(Collected data)
▶

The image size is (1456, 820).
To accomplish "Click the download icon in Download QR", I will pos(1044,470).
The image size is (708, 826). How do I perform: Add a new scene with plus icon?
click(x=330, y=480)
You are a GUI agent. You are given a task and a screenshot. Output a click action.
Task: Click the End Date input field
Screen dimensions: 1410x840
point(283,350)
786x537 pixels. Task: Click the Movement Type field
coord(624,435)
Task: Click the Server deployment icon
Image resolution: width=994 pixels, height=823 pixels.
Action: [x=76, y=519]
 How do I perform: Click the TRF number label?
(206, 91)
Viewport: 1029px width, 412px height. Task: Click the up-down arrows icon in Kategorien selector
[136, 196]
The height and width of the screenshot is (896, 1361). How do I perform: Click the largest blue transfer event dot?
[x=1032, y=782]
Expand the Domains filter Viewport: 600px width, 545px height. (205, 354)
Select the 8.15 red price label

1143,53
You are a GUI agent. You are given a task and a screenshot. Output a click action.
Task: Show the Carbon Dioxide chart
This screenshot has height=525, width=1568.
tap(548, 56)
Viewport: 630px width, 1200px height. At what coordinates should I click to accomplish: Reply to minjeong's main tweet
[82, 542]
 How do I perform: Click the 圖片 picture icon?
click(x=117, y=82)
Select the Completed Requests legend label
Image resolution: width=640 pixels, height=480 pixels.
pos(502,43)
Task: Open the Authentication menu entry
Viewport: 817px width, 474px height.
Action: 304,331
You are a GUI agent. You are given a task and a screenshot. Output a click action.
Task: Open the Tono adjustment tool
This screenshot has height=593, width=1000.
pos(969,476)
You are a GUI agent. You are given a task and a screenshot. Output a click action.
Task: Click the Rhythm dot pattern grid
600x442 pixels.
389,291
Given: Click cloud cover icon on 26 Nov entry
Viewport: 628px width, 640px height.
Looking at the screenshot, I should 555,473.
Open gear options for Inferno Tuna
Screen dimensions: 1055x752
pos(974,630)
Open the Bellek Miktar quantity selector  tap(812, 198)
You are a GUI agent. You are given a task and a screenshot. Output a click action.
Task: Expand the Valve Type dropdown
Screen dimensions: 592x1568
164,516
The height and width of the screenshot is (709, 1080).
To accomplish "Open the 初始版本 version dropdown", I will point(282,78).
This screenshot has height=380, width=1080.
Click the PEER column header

◀

# Your goal
Report each line of the data that includes the string "Open".

# Written answer
Task: Open the Authentication menu entry
Task: Open the Tono adjustment tool
Open gear options for Inferno Tuna
Open the Bellek Miktar quantity selector  tap(812, 198)
To accomplish "Open the 初始版本 version dropdown", I will point(282,78).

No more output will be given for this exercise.